Un an après la fin de ses études à Marrakech, Belaïd est engagé dans un collège à Safi en tant que professeur de littérature. Cela remplit son père de fierté, bien qu’il ait d’abord souhaité pour son fils unique la carrière d’adoul, à l’image des lettrés des campagnes. Mais il a entendu parler de la profession d’enseignant du secondaire et de son prestige. Belaïd fait partie des rares cadres marocains de l’époque. 

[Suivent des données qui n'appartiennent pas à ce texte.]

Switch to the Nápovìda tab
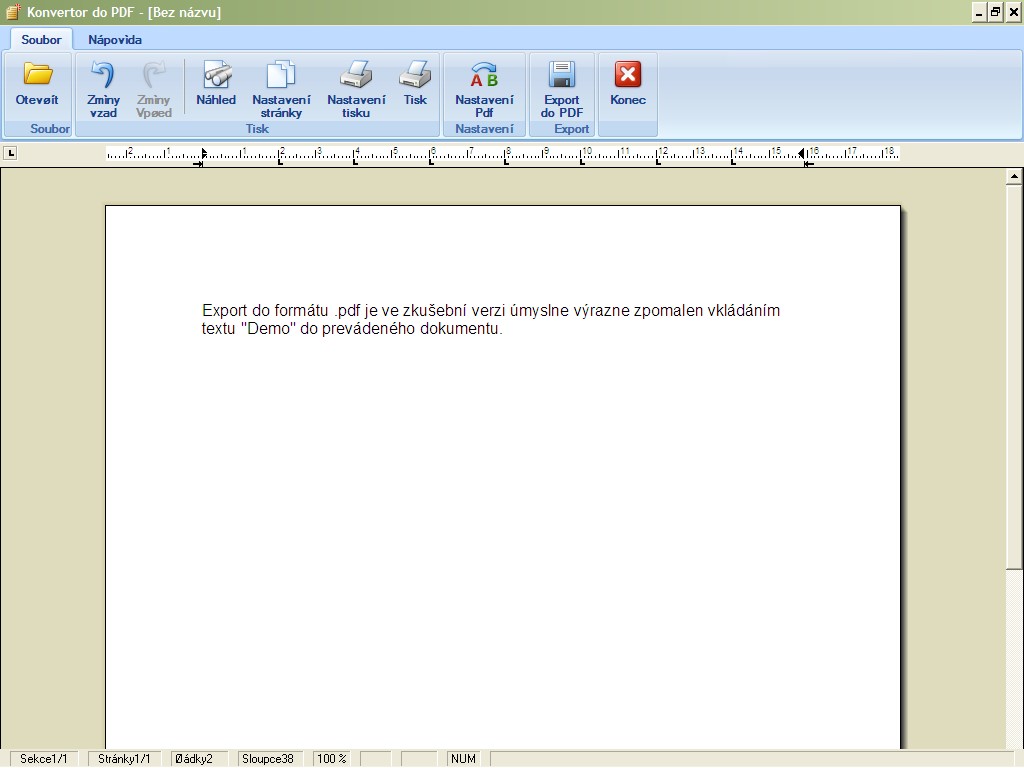This screenshot has width=1024, height=768. coord(115,40)
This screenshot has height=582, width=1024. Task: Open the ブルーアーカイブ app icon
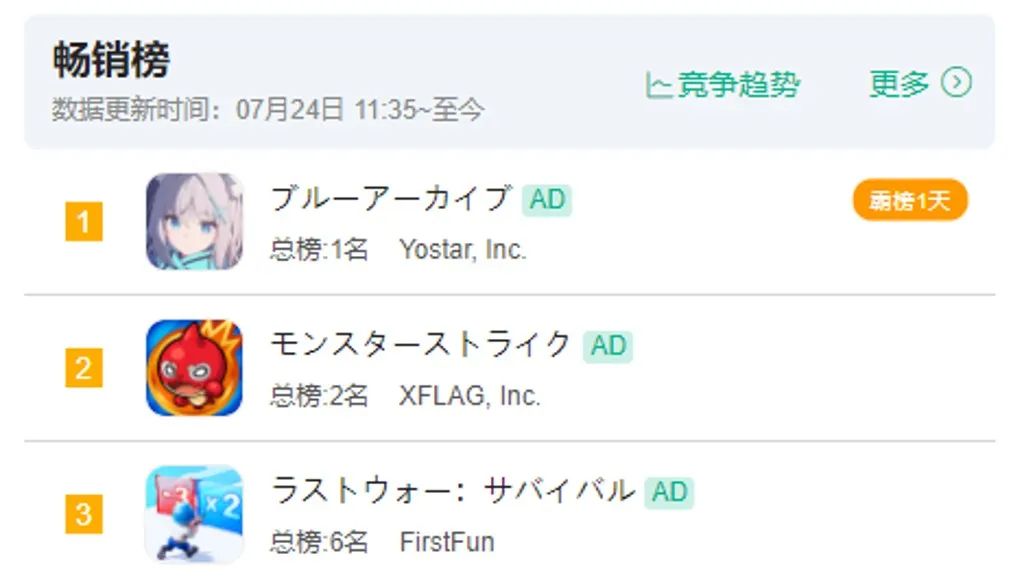[x=195, y=221]
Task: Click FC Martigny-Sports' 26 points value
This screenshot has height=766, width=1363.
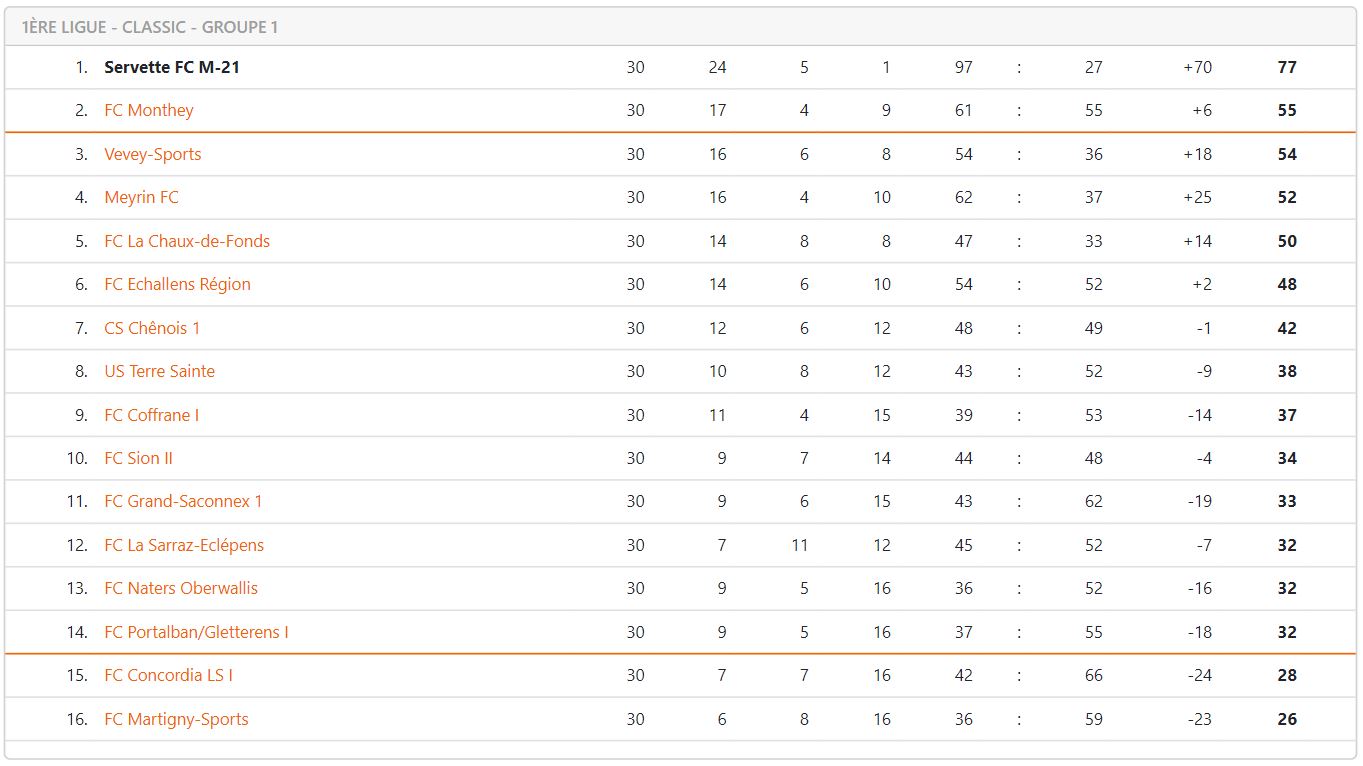Action: [x=1287, y=719]
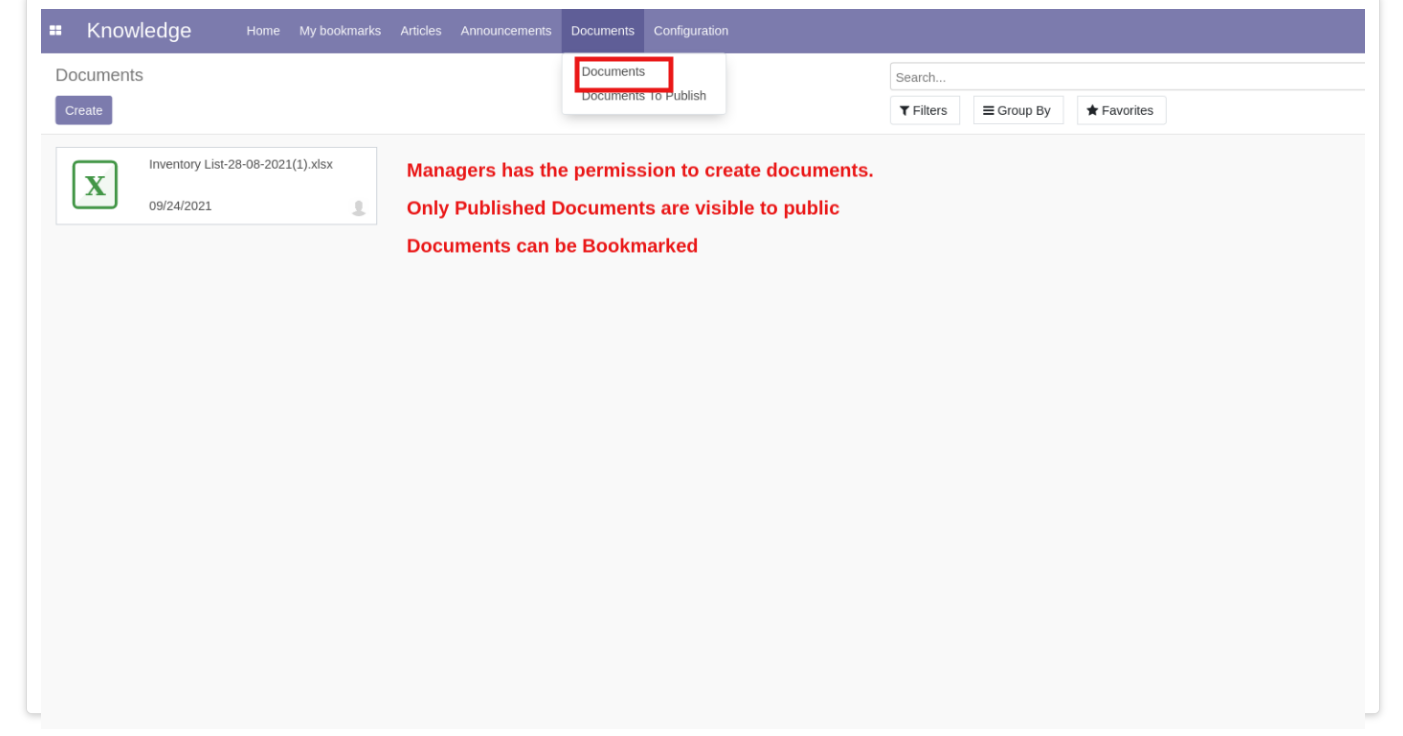Open My bookmarks menu
Image resolution: width=1403 pixels, height=736 pixels.
click(340, 31)
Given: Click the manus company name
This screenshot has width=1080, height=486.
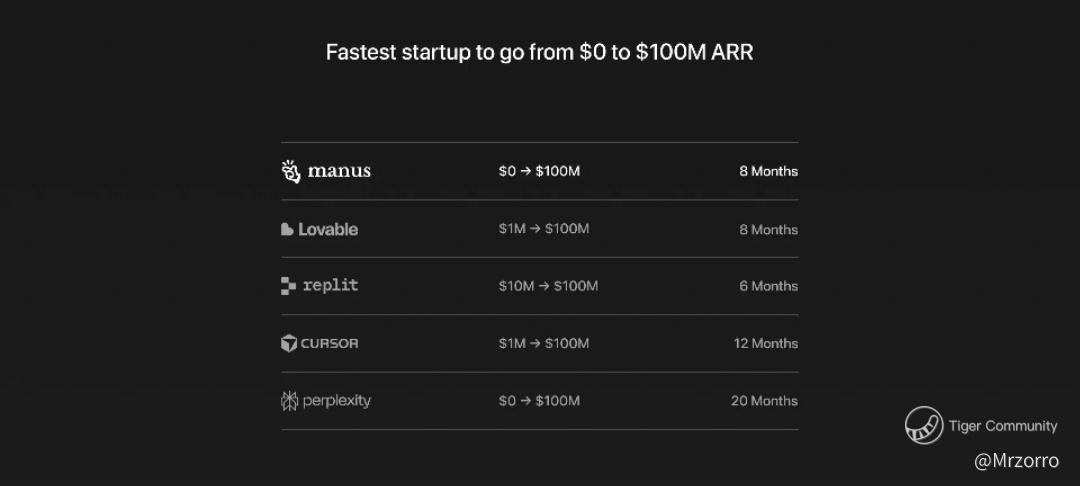Looking at the screenshot, I should [x=339, y=171].
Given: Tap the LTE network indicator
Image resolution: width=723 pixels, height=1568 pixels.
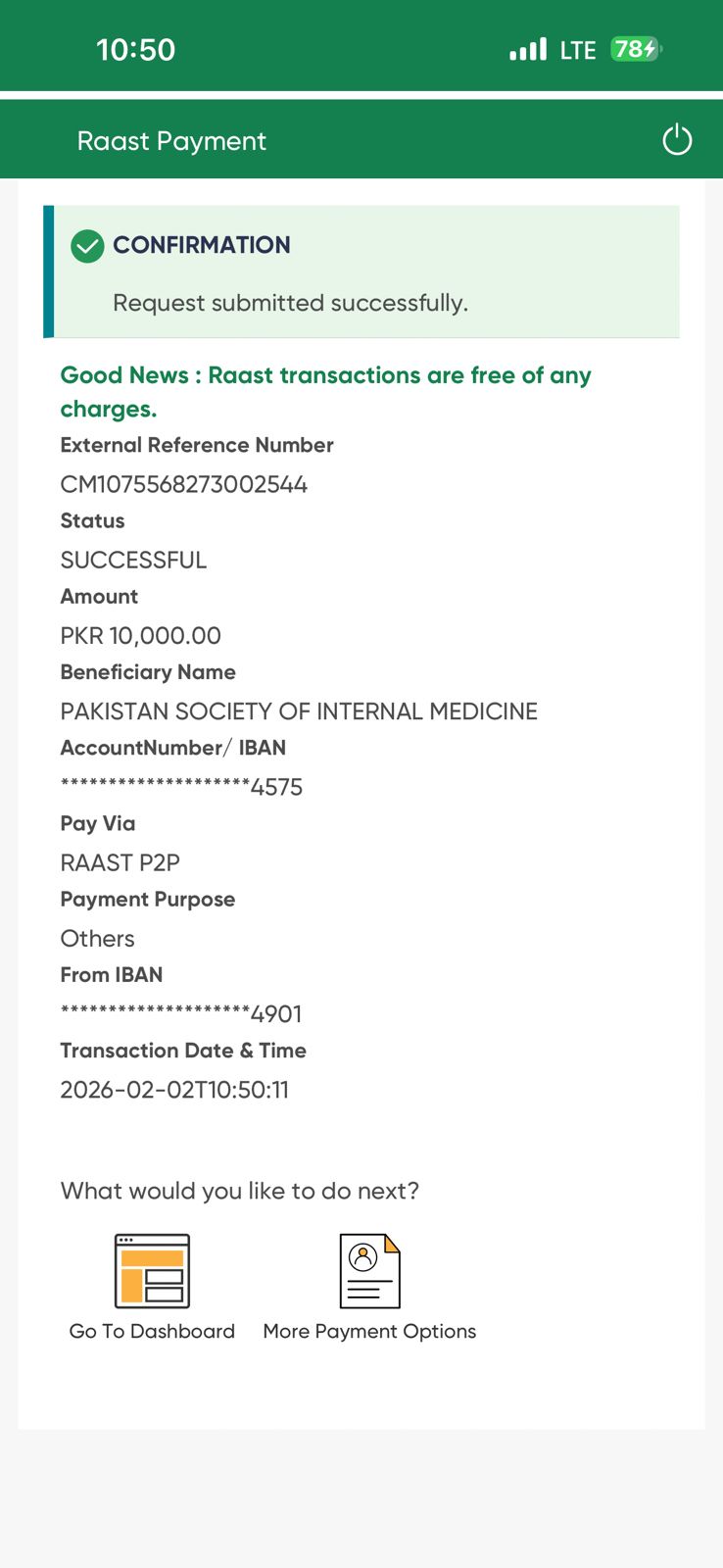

Pourtant Hmida est un peu frustré de voir son fils unique continuer à habiter en dehors du domicile familial. Sa mère veut aussi le voir plus souvent. Elle attend avec impatience l’occasion d’aborder avec lui le sujet du mariage. Elle souhaite le voir prendre femme et s’installer dans la grande maison qui est vide depuis qu’il l’a quittée pour aller faire ses études à Marrakech. Mais il continue  à ignorer les timides allusions maternelles. Pour ne rien précipiter, il ne lui parle pas encore de son idylle naissante avec Hniya. Sa mère se doute un peu de son penchant pour la gracieuse fille de Si M’hammed et n’attend qu’un geste pour pousser au mariage. Belaïd pense que le moment n’est pas encore venu pour cela. Il veut continuer à jouir un peu plus de sa liberté et laisser sa dulcinée parachever sa maturité. Lorsqu’il est de retour au douar, il ne manque pas de se rendre chez son vieux maître ; il y entrevoit Hniya de temps à autre. Il sait que celle-ci séjourne parfois à Safi, mais il se refuse à chercher à l’y rencontrer. Ce serait trahir son mentor. Du reste,  son éducation le lui interdit.

Fils unique, Belaïd a toujours joui d’une certaine liberté et d’une grande intimité avec ses parents. Son père, Hmida Ben Qacem, puissant cheikh de sa sous-fraction tribale, l’a eu à un âge avancé et l’a toujours traité en adulte. Dès qu’il est en âge de l’accompagner dans ses longues et lointaines parties de chasse, Belaïd est initié par son père au maniement des armes et à la compagnie des sloughis, les lévriers qui font la fierté de Hmida. Lorsque le père part à la chasse, Belaïd est heureux de se débarrasser pendant un temps de l’école coranique. Aucune force n’aurait pu l’empêcher de faire partie des expéditions de son père, à la grande joie de celui-ci qui profite de la compagnie de ce fils chéri. Hmida veut prendre sa revanche sur l’anonymat qui a marqué ses relations avec son propre père, puissant chef de tribu, polygame et ayant un grand nombre d’enfants dont il avouait parfois oublier les prénoms.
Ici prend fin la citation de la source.